> Excerpt to read:
I did not come here to be told as a matter of fact that trans people don't exist or deserve respect, that nonbinary people aren't "real" and to have academically acceptable studies on human identity and psychology be considered more biased than random youtube rants. Debate clearly is not handled appropriately. "Not having a safe space" doesn't need to result in active neglect to prevent personal attacks, intentional invalidation, instigation, and sometimes outright hate. Proper debate involves sharing valid, reputable sources. This is not valued by many people, and apparently they will gang up on you and parrot the word "biased" even if your source involves official and professionally conducted studies on the topic. Apparently, even the DSM-5 and the APA are now considered biased resources and some rando on the internet with a vendetta against "SJWs" is more knowledgeable on gender identity than a board of well-trained, well-read psychologists. Apparently, you're a PC liberal SJW if you don't identify as male or female but there's nothing wrong with you if you identify as a faerie and have half a dozen headmates... And apparently, my gender not matching what's in my pants means anyone should be allowed to misgender me because the "coroner will use your biology to identify you" and not your gender identity.
Yeah, no thanks. I really don't need that kind of crowd around me. If you'll excuse me, I have an imaginary shift to work at my imaginary job, because apparently nonbinary people don't real.

[Stored items]
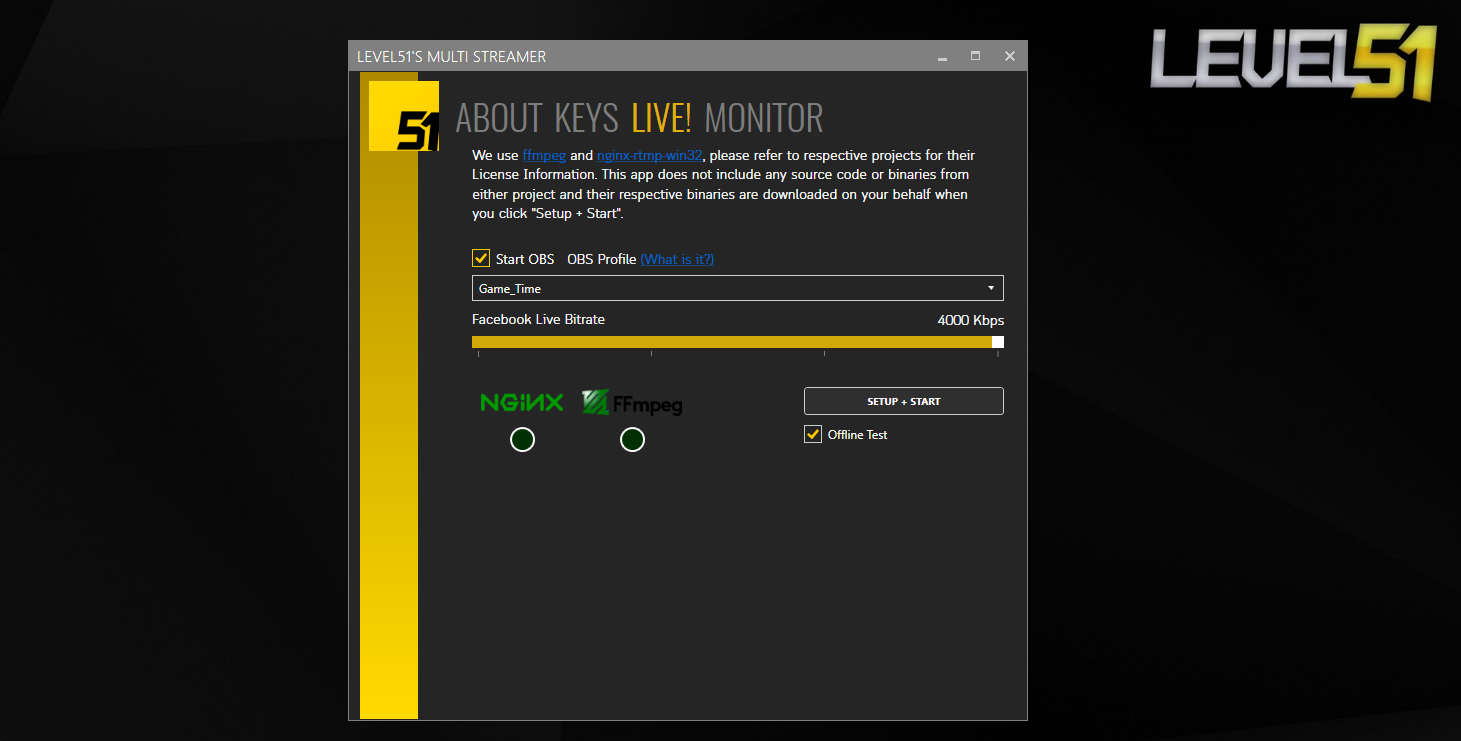Click the FFmpeg logo
This screenshot has height=741, width=1461.
[x=632, y=402]
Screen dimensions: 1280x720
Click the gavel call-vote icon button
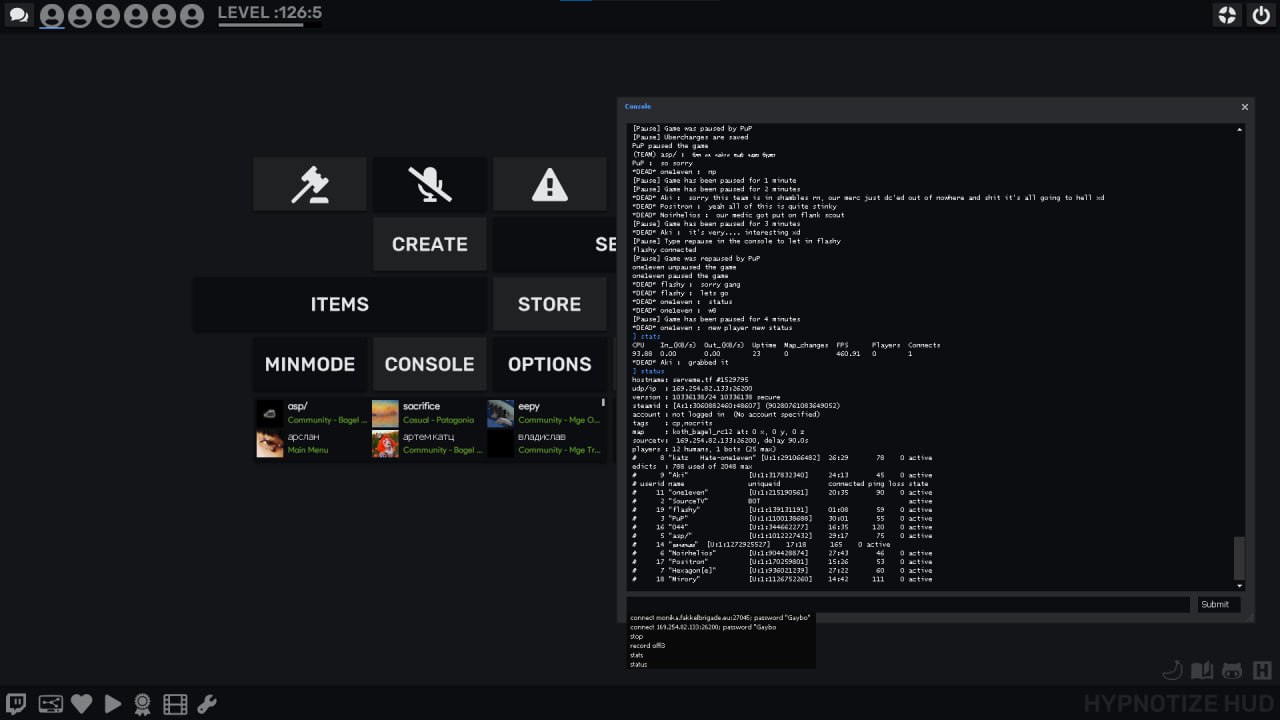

> Exercise prompt: Please quote the passage on trans and nonbinary people in debate from "Yeah, no thanks." to "people don't real.". This data has nothing to do with the passage on trans and nonbinary people in debate.

> Answer space:
Yeah, no thanks. I really don't need that kind of crowd around me. If you'll excuse me, I have an imaginary shift to work at my imaginary job, because apparently nonbinary people don't real.